The surgeon writes to my GP: "Your patient has done very well following surgery. He did not really need any analgesia. The wound has healed very nicely, the repair is sound. I have therefore reassured him that all is well and he does not have any restriction on his activities. He may lift!" And lift I will, for the first time in six months.
Behind me in the main walk in the Grove, I hear what sounds like a two-stroke engine behind me. It is raining hard. Sheets of water on the new, gravel tarmac reflect sepia images of trees and grey sky. It turns out that it isn't a motor. It's small boy in an anorak , hood up, on a scooter. The scooter is fitted with a device which makes it sound like a motor. He whizzes past. If I were small boy with a scooter, I would be made very happy by a device, which made my scooter sound like motor bike.
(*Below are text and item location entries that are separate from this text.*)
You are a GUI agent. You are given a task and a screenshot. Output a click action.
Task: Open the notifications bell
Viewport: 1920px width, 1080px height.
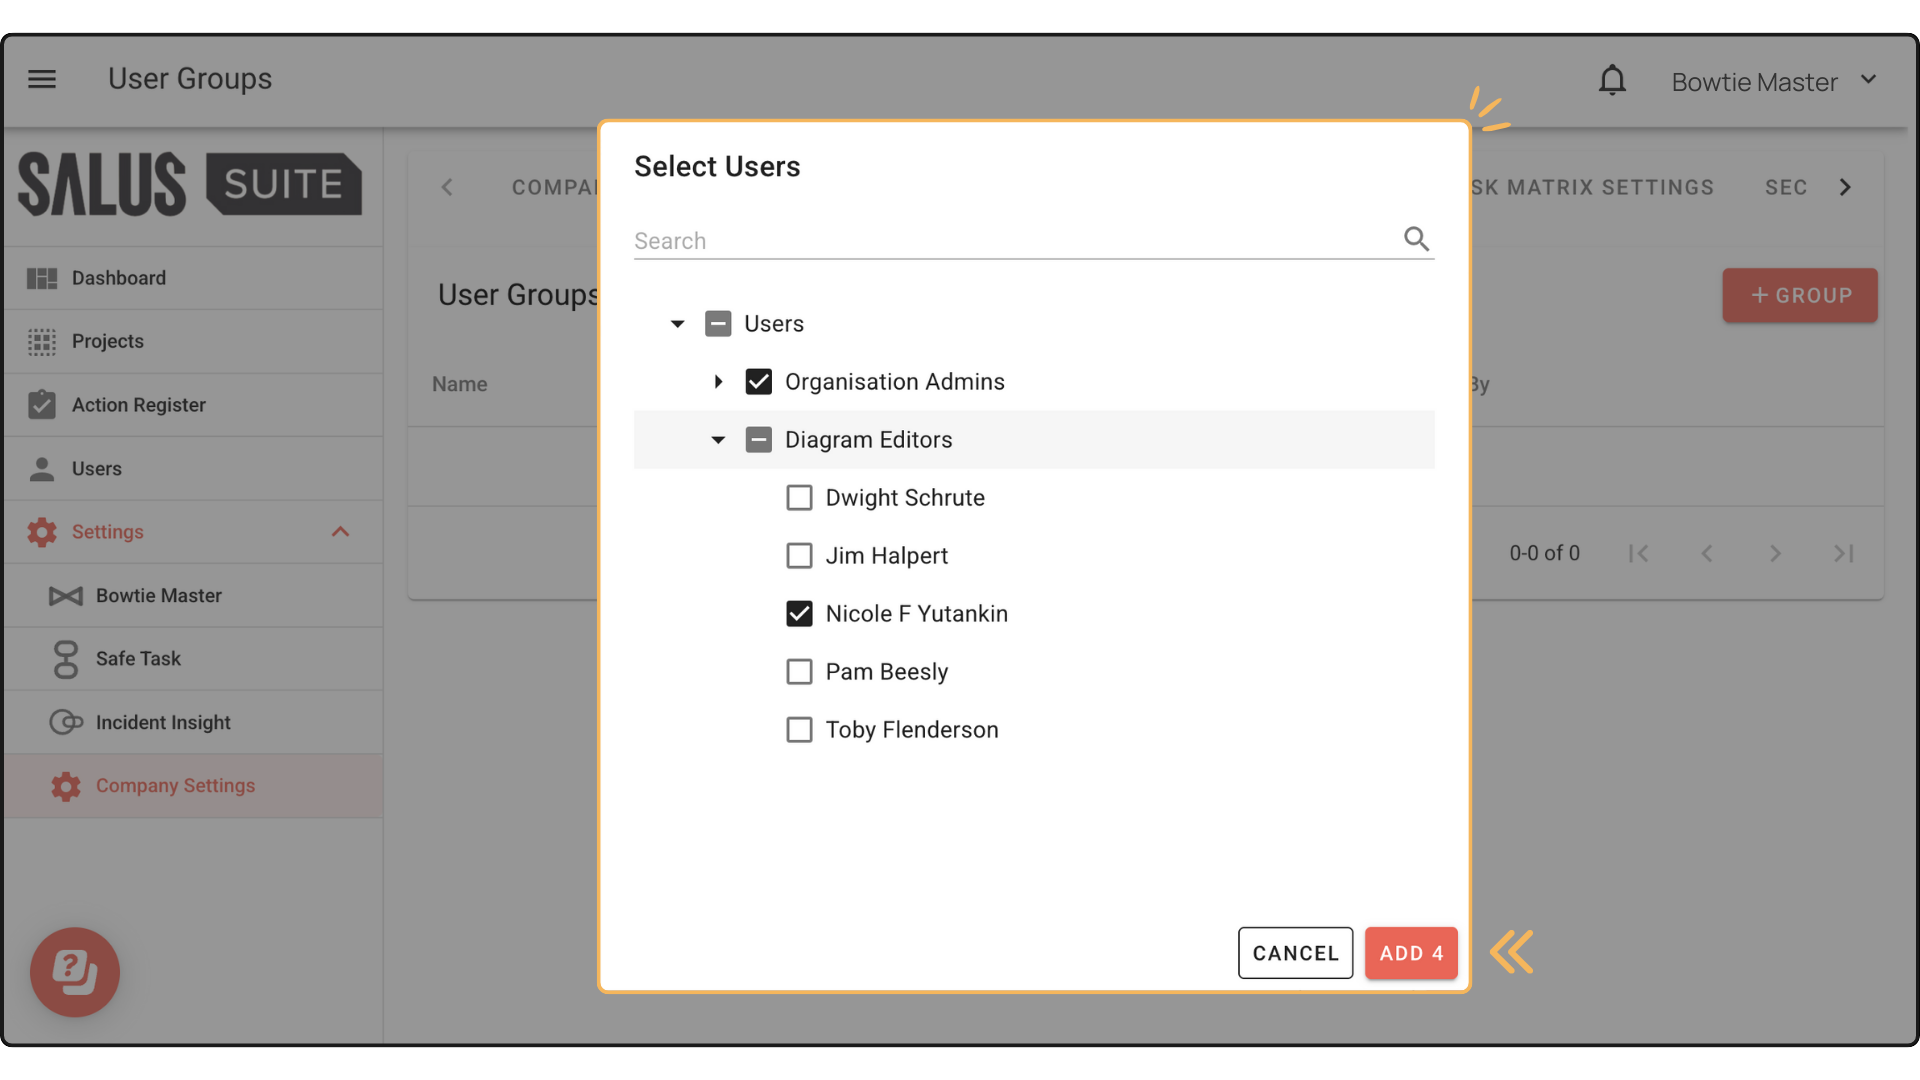pos(1612,81)
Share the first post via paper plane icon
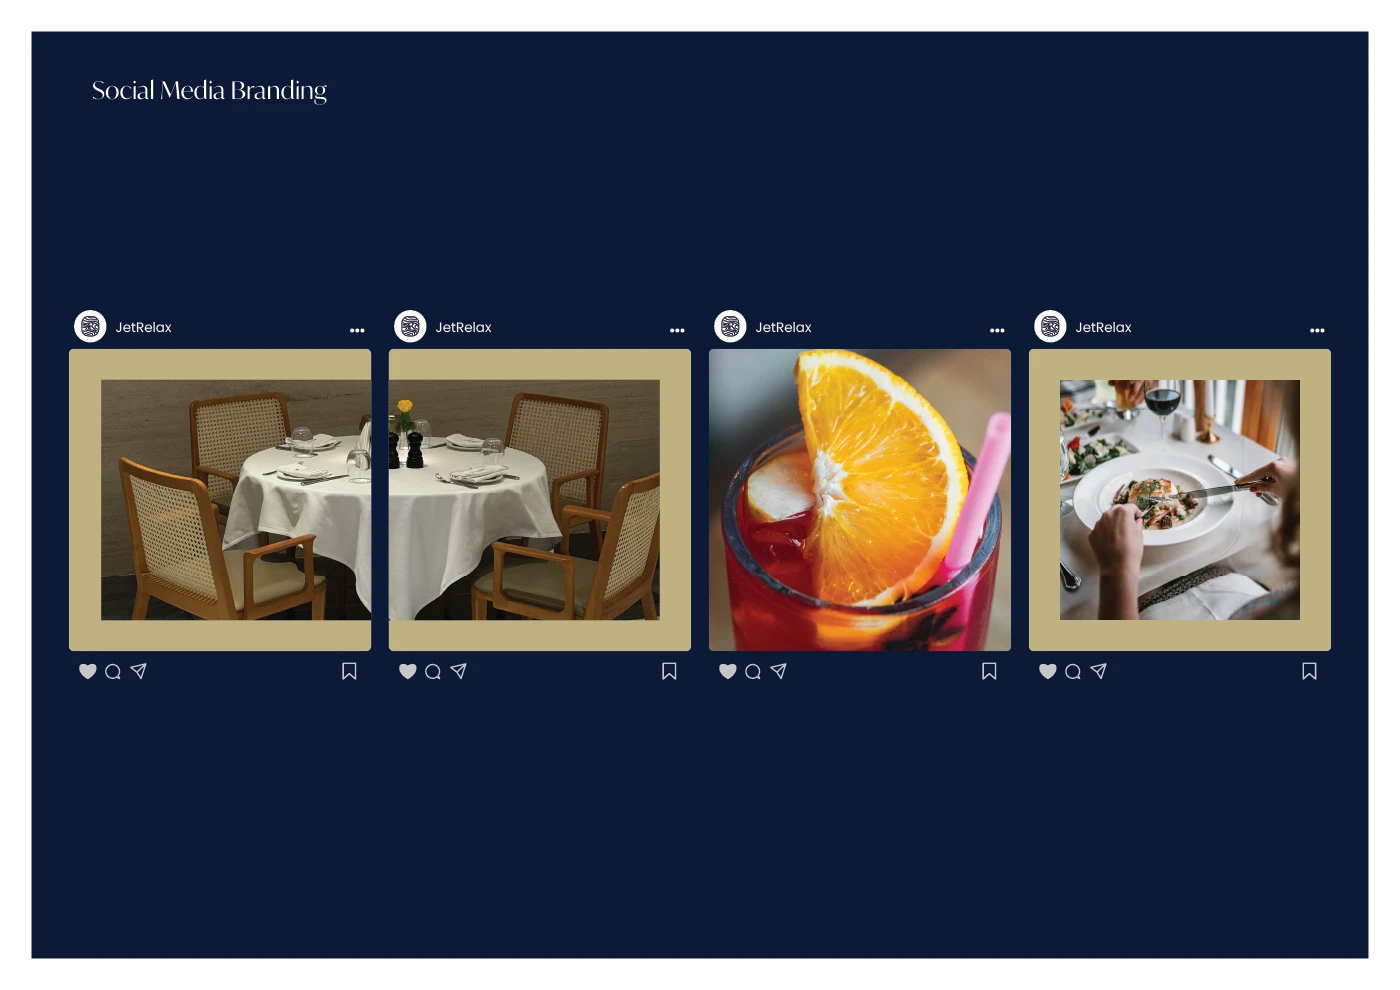Screen dimensions: 1400x990 click(x=139, y=671)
In the rain, I meet my neighbour Michael. We stop in a shop doorway. "What are you reading? " he ask. He too is reading Zola, Paris in his case; Le Ventre de Paris, in mine. We agree on Zola's technical excellence as a novelist. The rain drives down.
2 comments:
1)Bravo!
2)today I overtook one of those Vespa scooters turned into a tiny, three-wheeled van, such as one sees in the Greek islands.The fairly large middle-aged man driving it looked as happy as a small boy.
3) what a remarkably cosmopolitan mecca of culture Tunbridge Wells seems to be!
You should see the High Street on a Saturday night, when the lager is flowing, and the chicks are teetering on their heels, and all the guilded youth is getting wasted. Cheers.